Likewise, the long-term secondary health effects of amputation, ranging from degenerative joint disease and lower back pain to cardiovascular disease and obesity, have been well documented [2]. Similar data are not readily available following rotationplasty or pediatric limb salvage, but one could anticipate that these patients are also probably not “normal.” The most concerning finding of Benedetti and colleagues [1] was the increasing prevalence of ankle and hindfoot arthrosis and concomitant gradual decrease in rotated ankle ROM. These arthritic findings were radiographic, rather than clinically symptomatic, at least for now; the average age of these patients at long-term followup was all of 24 years.

Eventual decline in function seems inevitable. In theoretical terms, what we need are truly durable reconstructions that will last our pediatric patients well into middle age, rather merely getting them through adolescence and early adulthood with reasonably, some would say remarkably, good function, and quality of life [4, 8]. However, such ageless and durable reconstructive alternatives are not readily forthcoming. Indeed, one could argue that, as the rest of us peak physically in early adulthood, how can we expect our oncologic patients to fare any differently? A more practical goal, then, is to adequately and accurately determine what happens to these patients as they age further.

How Do We Get There?

The answer here seems fairly simple to me. We need continued and additional long-term studies (and by long-term, I mean 20, 30 or 40 year followup) of patients in all three of these treatment cohorts. As always, this is easier said than done, and the usual hurdles and caveats exist. However, it is becoming increasingly easy to locate “lost” patients in the digital age. Despite changes in implant design, conventional total joint arthroplasty practices continue to be usefully informed by the long-term results of devices no longer in use. And we can easily argue that the rotationplasty patients we most need to follow have had their surgery performed many years ago.

The work by Benedetti and colleagues [1] portends declining function for these patients in the future. How well will a rotationplasty function with symptomatic ankle arthritis and limited motion? Is total ankle arthroplasty even a reasonable or realistic consideration in these patients as they approach middle age? The typical alternative to arthroplasty for arthritic native ankles, arthrodesis, certainly sounds like a horrible idea.

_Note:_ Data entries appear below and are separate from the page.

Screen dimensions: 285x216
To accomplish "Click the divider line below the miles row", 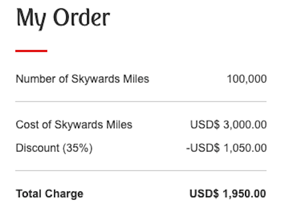I will 141,101.
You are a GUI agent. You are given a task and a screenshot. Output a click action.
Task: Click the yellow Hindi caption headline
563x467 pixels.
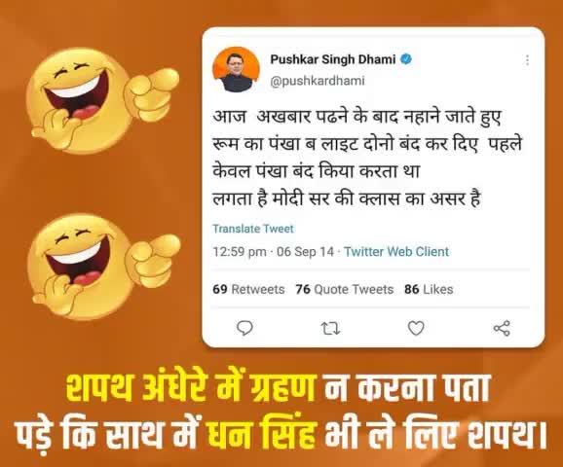pyautogui.click(x=282, y=411)
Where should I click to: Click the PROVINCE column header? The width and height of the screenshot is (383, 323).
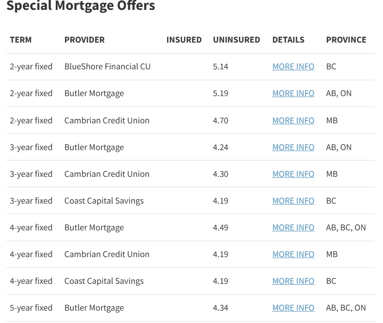[346, 40]
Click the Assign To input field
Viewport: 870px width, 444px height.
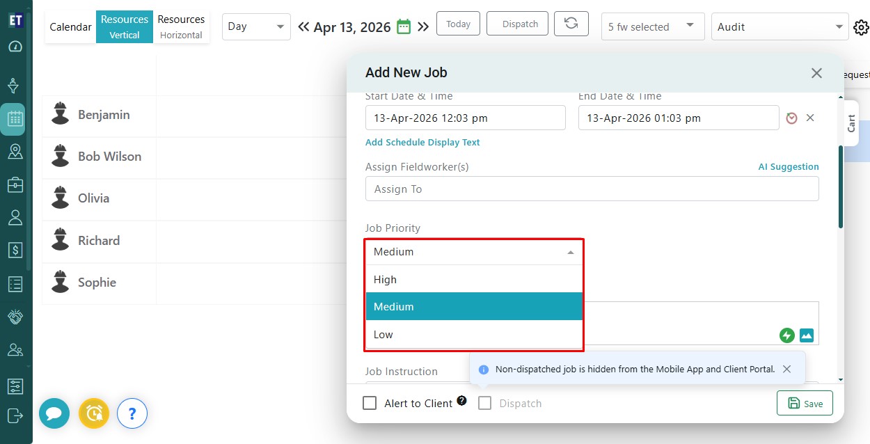pyautogui.click(x=592, y=189)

The point, then, is this: As patients who have undergone either rotationplasty, amputation, or limb salvage for malignant tumors about the knee age, their function and quality of life will most likely continue to decline, just as it does for all of us. At some point(s), however, their respective functional capabilities, gait characteristics, and health-related quality of life will either diverge further from or converge closer to that of the other treatment cohorts. Determining where (or, more accurately, when) these inflection points are, what the functional implications of them are, and what happens after represents the best way to help us both counsel our patients today and improve our reconstructive options in the future.